Prof John Young is the National Clinical Director for Integration and Frail Elderly for NHS England. He is an Honorary Consultant Geriatrician, Bradford Teaching Hospitals and Head of the Academic Unit of Elderly Care and Rehabilitation at the University of Leeds. Here he updates his recent commentary published in Age and Ageing journal.
Some solutions can be hidden in plain sight. Those of us closely connected with intermediate care will certainly see these services as an important part of the solution for our overheated health and social care system. Perhaps it requires a time of austerity and an ageing population for the potential of intermediate care to be drawn into focus. The National Audit of Intermediate Care 2014 provides this focus. It allows us to take stock; to pose and receive answers to two fundamental questions: can intermediate care deliver good outcomes at an affordable cost; and, is it making a difference?
The audit is sufficiently mature (now in its third year), and sufficiently large (75 commissioners; 124 providers, 472 services; 12,022 service user responses), for these questions to be reliably tackled. And the answers are frustrating!
The outcomes of intermediate care (and bear in mind that these person-level outcome data are rarely available for most other health care sectors) are reassuringly good. The majority of users become sufficiently independent to return/remain at home. The patient reported care experience is strikingly better than other health care sectors (over 90% of users reported being treated with “respect and dignity”). Costs seem reasonable: average costs were calculated as £1,045, £1,722 and £5,549 per episode of care for home-based, re-ablement and bed-based services respectively. The costs for home and re-ablement look particularly attractive, and the bed-based cost is similar to continued care in hospital but, of course, the person is now in a more appropriate rehabilitation environment, and a bed has been released in the hospital for a new acute care episode. Importantly, we have good evidence from the audit that crisis response teams really can temper the pressure for emergency admissions. Only 10% of the 60,384 people discharged from the 60 crisis response teams participating in the audit required admission to hospital. And the response times for these services were amazing: a national median wait time from referral to assessment of just two hours. This level of responsiveness is essential for the hyperacute nature of the frailty related presentations of falls, delirium and immobility. Many congratulations to those teams! Surely every health and social care economy should be commissioning this type of service for its population?
But, and it’s a big but, the three successive years of audit data confirm that intermediate care is essentially stuck. There is no hint of the necessary expansion in intermediate care capacity that is so urgently required. The national intermediate care investment is obdurately the same at around £3 million per 100,000 population. Its scale, from a whole system perspective, remains simply too modest to make the difference that is needed. This is despite the apparent system wide confidence in intermediate care implied by the audit finding that joint health and social care funding (Section 75 funding) is steadily increasing (21% in 2012; 32% in 2013; 38% in 2014). This fundamental lack of capacity in intermediate care remains a critical choke point in the whole system, particularly for acute trusts where it will contribute significantly to delayed discharges.

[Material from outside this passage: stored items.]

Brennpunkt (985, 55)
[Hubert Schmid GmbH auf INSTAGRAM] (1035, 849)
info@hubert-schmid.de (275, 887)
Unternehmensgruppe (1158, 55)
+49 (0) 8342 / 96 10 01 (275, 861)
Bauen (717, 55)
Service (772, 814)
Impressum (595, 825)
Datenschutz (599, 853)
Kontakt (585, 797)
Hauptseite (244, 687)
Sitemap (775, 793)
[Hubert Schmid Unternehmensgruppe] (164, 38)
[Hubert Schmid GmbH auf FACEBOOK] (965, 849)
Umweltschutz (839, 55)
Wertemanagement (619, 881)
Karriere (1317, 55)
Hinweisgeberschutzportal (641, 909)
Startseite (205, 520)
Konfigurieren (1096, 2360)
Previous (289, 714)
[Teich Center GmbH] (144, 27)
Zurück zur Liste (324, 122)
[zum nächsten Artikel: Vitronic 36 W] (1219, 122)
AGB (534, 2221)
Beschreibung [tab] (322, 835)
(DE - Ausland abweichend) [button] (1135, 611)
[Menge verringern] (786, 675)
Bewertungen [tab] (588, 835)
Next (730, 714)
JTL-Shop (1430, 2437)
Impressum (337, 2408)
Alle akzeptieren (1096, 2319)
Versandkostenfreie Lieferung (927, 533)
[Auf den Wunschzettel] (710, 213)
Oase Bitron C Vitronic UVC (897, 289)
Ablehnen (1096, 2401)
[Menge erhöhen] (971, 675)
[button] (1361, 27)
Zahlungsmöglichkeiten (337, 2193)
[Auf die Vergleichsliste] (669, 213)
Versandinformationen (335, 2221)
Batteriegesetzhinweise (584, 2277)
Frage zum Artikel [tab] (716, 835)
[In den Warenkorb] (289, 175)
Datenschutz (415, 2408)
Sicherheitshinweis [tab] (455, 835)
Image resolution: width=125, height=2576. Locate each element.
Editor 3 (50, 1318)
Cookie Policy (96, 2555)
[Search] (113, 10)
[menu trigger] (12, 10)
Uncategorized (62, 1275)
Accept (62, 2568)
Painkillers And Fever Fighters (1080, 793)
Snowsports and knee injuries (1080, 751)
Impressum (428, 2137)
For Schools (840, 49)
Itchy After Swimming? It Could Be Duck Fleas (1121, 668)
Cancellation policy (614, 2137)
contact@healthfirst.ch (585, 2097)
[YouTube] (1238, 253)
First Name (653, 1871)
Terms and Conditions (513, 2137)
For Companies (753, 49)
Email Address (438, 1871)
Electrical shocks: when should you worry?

Remember, when we talk about the “hospital is full” what we really mean is that the “community is full” and patients needing urgent and emergency care are spilling over into the front end of the hospital, or backed up in a queue for discharge pending the acquisition of community services. The audit demonstrates that there is insufficient intermediate care capacity for a prominent presence in A&E (an estimated 30% of acute admissions might be avoidable), and the average waiting time for a place in an intermediate care service is currently six days (higher than previous years). Undue waiting in hospital is, of course, highly damaging for older people. A wait of more than two days negates the additional benefit of intermediate care, and seven days is associated with a 10% decline in muscle strength, hardly an advantage for people with frailty for whom muscle weakness is a defining characteristic. Perhaps these unnecessary waits in hospital explain the increasing lengths of intermediate care stay reported in the audit, and so the whole system deteriorates. Yet, some hope emerges in the between-locality spread of the intermediate care investment. Some places have achieved an intermediate care commissioning value of over twice the national average. This implies that larger volume services are realistic. There is emerging evidence that the Better Care Fund that is expected to link over £5 billion of health and social care spend will include new intermediate care services.
This audit is an essential tool for local health and social care communities to reflect on practices. Commissioners may wish to use the information to scale up some teams; merge others. For providers, incremental changes to team skills and service organisation should be considered, perhaps reflecting on the important finding from this audit that the multidisciplinary teams with the broadest team membership are associated with the best outcomes. Individual teams should take note of the PREM findings (similar to last year) that many users of intermediate care services report less involvement with care decisions than they would like. High quality care planning as an effective intervention for older people (Cochrane review to be published soon) is in the limelight right now. An alliance has been formed, the Coalition for Collaborative Care, to improve care planning nationally. As Nigel Mathers, GP and Honorary Secretary of the Royal College of General Practitioners puts it: “The Coalition has been set up to change the relationship between people with long-term conditions and the health and social care practitioners they work with on a day-to-day basis. We want to put this new relationship at the heart of the way that services are provided.” This is important for us geriatricians as “…people with long-term conditions …” are, of course, our patients.